Movement. Not just to/from the rest of the world, but internally. As best I
could tell, and from what I could find out by asking, there's no movement of
people from town to town without good reason. So if people are needed
somewhere, maybe someone will eventually notice and do something about it, and
maybe they won't. What industry there is can choke to death for want of
workers, while people do makework "jobs" assigned to them elsewhere.

Height. Related to food. People are shorter than in the south. Sounds
flippant, but it's a sign also of the generally lower level of health.

Shops. I asked about them, and I'm not sure how much of an answer I got, but
food is allocated and handed out by your designated food source (in the city,
probably in the building you live in). Clothing similarly. On special days,
you might be given some money, which you will then use to buy some kind of
sweet from the street stalls that are brought out on that special day. I had
access to shops that I'm pretty sure the locals didn't, and I paid in Euros.
Not that there was really anything to buy. It was as much just to see how it
worked. Which was old Soviet style. One person to show me the item I was
interested in and give me a ticket, one person to fetch the item, one person
to take my money. Three people assigned to a single part-time job, but if the
alternative is living outside the city, I can't see them complaining.

Opportunity. Yeah yeah, it's the cliche of capitalism, you can work hard and
improve your lot. The odds are stacked against you if you start off without
rich parents, but it is possible, and if your goal isn't so much to become a
billionaire as to just learn some things, get a steady job, and build a nicer
life for yourself and people you care about, you can do that in South Korea.
In the DPRK, you can't. Don't like your job? Hope you're one of the elite or
you've got a powerful relative who can move you, because you won't be just
quitting. Your accommodation is part of the package deal anyway, so I don't
know where you think you're going to travel to in search of a better life.
Check the help wanted adverts? I think not. You've got an assigned work group,
and that's how it is. This life you have now? This is as good as it gets. I
say this; it's not entirely true. The DPRK has been forced in recent years to
accept some smidges of market economies; there are some authorised markets,
there are some situation to which the authorities turn a blind eye. There is
some small trading (especially across the border with China). But compared to
the opportunity in the South, it's tiny tiny and it's not everywhere.

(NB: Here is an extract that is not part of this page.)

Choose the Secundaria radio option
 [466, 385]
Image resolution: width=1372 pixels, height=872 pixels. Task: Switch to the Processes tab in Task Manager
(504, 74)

The suicide rate? Who knows. These guys says it's higher in the north,
[http://www.theguardian.com/world/2014/sep/04/north-korea-
sui...](http://www.theguardian.com/world/2014/sep/04/north-korea-suicide-rate-
among-worst-world-who-report) , but other people say it's really low, but then
some other people say it basically doesn't get reported.

So anyway, back to this:

 _The more I hear about what life is like in South Korea, the more I wonder
whether the actual difference in quality of life for the average person
between North and South is as great as we are led to believe._

The quality of life difference is fucking enormous. Really, really huge. The
DPRK is genuinely grotesque, and in so many ways horrible.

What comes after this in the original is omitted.